(Passage to read):

* Begin *

What is the time complexity of the below function?

Question

void fun(int n, int arr[])
{
int i = 0, j = 0;
for(; i < n; ++i)
    while(j < n && arr[i] < arr[j])
        j++;
}

The answer given is: variable j is not initialized for each value of variable i, so time complexity is O(n)

I don't quite understand it. Can anyone explain?

Answer 1

The outer loop is executed n times.

The inner loop only continues if j < n, and since j is incremented in each step, it cannot be executed more than n times in total.

Answer 2

See the difference between your function and this (this is in O(n²) time complexity) -

void fun(int n, int arr[])
{
    int i = 0, j = 0;
    for(; i < n; ++i)
    {
        j = 0;
        while(j < n && arr[i] < arr[j])
            j++;
    }
}

In your function the variable j is not initialized for each value of variable i. So, the inner loop runs at most n times.

Edit 1- From j=0 to j=n is maximum n iterations of inner while loop. Since you never initialize j again once j=n the inner while loop will never iterate. So at maximum (it could be less depending on the second condition arr[i] < arr[j]) you have n iterations of inner while loop once. The outer for loop will obviously iterate n times . So you have n+n=2n and not n2 even in the worst case.

Edit 2- @Kerrek SB answer to this is spot-on -
"The code finishes when j has been incremented n times. j never gets decremented, and at most n attempts are made at incrementing it (via i)"

* End *

(Required task):
In the forum thread on loop time complexity, what time complexity does the version of the function that sets j = 0 inside the outer loop have?

(Dataset content):

* Begin *

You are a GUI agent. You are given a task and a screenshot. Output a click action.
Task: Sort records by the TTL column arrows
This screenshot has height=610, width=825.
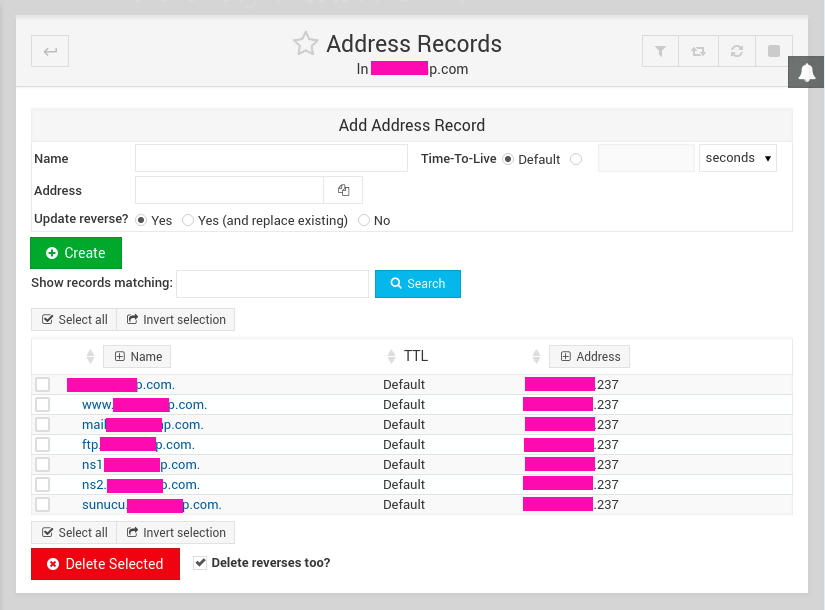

* End *

(Exercise result):
O(n²)